PASSAGE TO READ:

[START]

The naïvely prepared bundle is usually generated by a query against work items
for a particular target (product) that are Finished but not part of any
bundle. (In fact, because we had a Bundled state for work items, the
query was just for work items in the Finished state.)
This list of work items is linked en masse to the newly
created bundle. Then the bundle is transitioned to the Checked state.
This transition invokes the bundle checker, and several sets of rules are
applied. The bundle rules were created to address problems with the deployment
sequencing of bundles. The abstraction of the underlying technologies is
sufficient to deal with most of the deployment differences: bundling Java and
Metadata and Forms and Cobol is possible, so long as there are no sequence
issues.
Sequencing becomes a problem because LDM treats the
bundles as black boxes. The only way to get a software change in a particular
location is to deploy the bundle that contains the work item(s)
that deliver the change. A corollary to this is that if two separate changes,
or two distinct parts of the same change, need to be delivered separately, they
must be part of two separate bundles.
As a case in point, consider a "global" change. (For
example, a change to a common library of javascript code used by all products.)
If a change to this common library is made in association with product ‘A,'
then the change might be bundled together with other product-specific changes.
If, subsequently, developers of product ‘B' make changes that depend on the
functionality added to the common library, then the deployment of ‘B' depends
on the ‘A' bundle containing the common library changes. But if the deployment
of ‘A' is delayed for any reason, there is the real risk that the ‘B' updates
will be deployed to an environment that cannot support them.
In a high-volume development environment (which we had)
this can arise astonishingly often. We saw these vulnerabilities almost on a
monthly schedule. Our solution was to carefully define the notion of core product
changes, and manage those changes separately. Making a core change
required creating a separate work item, and those
work items required a
separate bundle. This caution is not an inherent limit or feature of
LDM -rather, it reflects LDM operating at a higher level of abstraction
than
traditional techniques. We found ourselves dealing with synchronization
of
development and delivery of changes across products, across
technologies, and
sometimes across locations.
This is an enterprise kind of problem, and one that causes
a fair number of headaches in a traditional CM environment. Because of the
higher abstraction level, LDM can solve the problem with just an extra
lifecycle state and some automation. This also reflects a brutal truth about
enterprise CM: ideally, a bundle is a pure, abstract object that collects any
arbitrary group of work items together and makes them available for deployment.
In practice, there are lots of ways that work items can be incompatible with
each other. We abstracted the bundling and deployment operations until the
incompatibilities were compatible with our development environment, and
declared victory.[19]
From the Checked state, bundles can retreat back to
their starting point if the contents are found to be horribly wrong. Or a
bundle can proceed to the Bundled state. This transition was created
specifically to support automated bundle generation. The checking and
reorganization (including creating extra bundles, if needed) is handled during
the transition to Checked, then the actual extraction and packaging
takes place en route to Bundled.

[END]

DATASET CONTENT:
[START]

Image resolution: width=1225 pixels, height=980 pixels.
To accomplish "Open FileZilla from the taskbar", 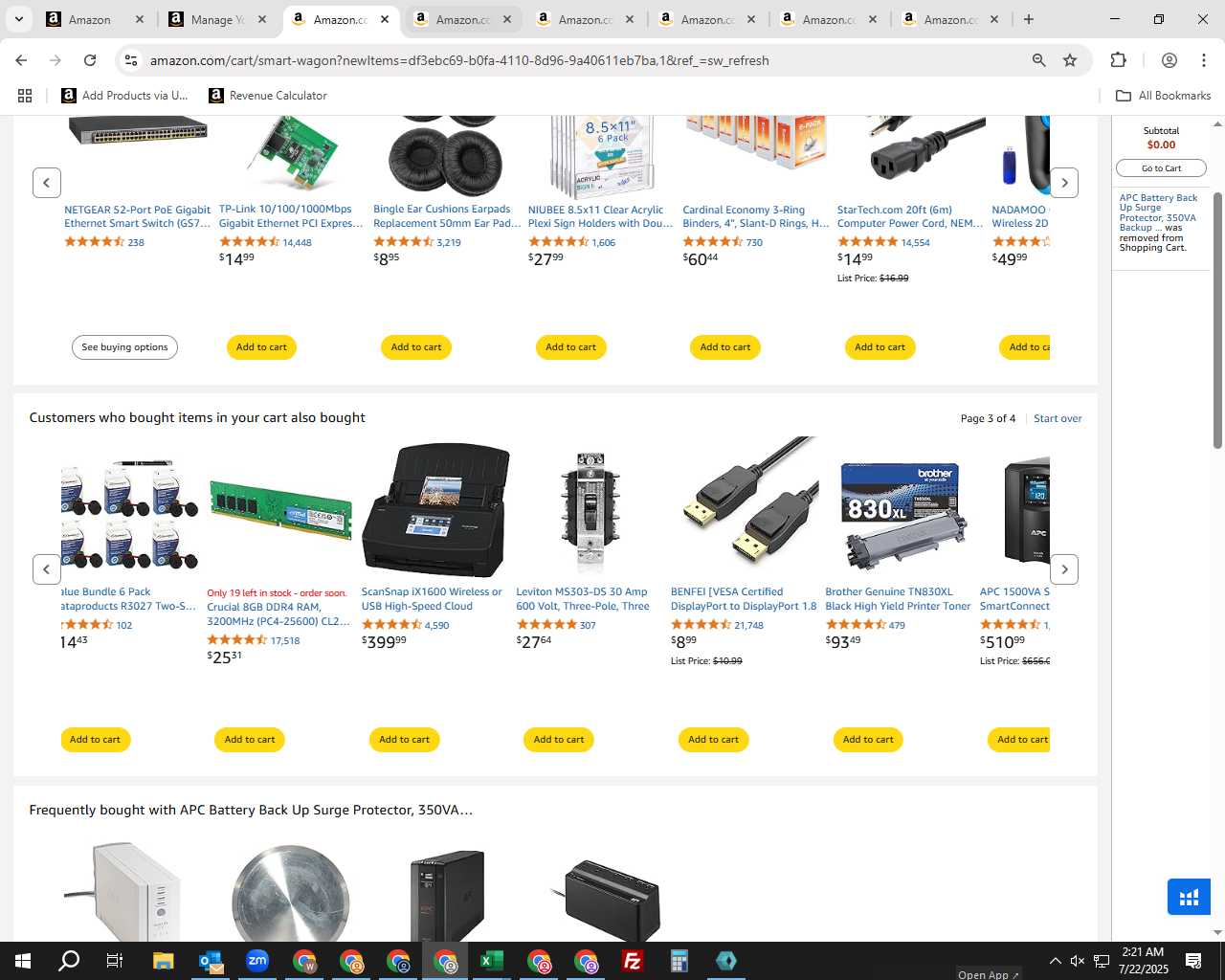I will pos(633,961).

[END]

PROBLEMS TO WORK ON:
a: Answer from the text on LDM bundles:
(i) Which state is a newly created bundle moved to after its work items are linked to it?
(ii) How often did the team see the sequencing vulnerabilities?
(iii) During which transition do the actual extraction and packaging take place?
b: Return the portion of the text on LDM bundles from "that deliver the" to "(which we had)", word for word.
The data has no connection to the text on LDM bundles.

OUTPUTS FOR THE TASKS:
a:
(i) The Checked state.
(ii) Almost on a monthly schedule.
(iii) The transition to the Bundled state.

b:
that deliver the change. A corollary to this is that if two separate changes,
or two distinct parts of the same change, need to be delivered separately, they
must be part of two separate bundles.
As a case in point, consider a "global" change. (For
example, a change to a common library of javascript code used by all products.)
If a change to this common library is made in association with product ‘A,'
then the change might be bundled together with other product-specific changes.
If, subsequently, developers of product ‘B' make changes that depend on the
functionality added to the common library, then the deployment of ‘B' depends
on the ‘A' bundle containing the common library changes. But if the deployment
of ‘A' is delayed for any reason, there is the real risk that the ‘B' updates
will be deployed to an environment that cannot support them.
In a high-volume development environment (which we had)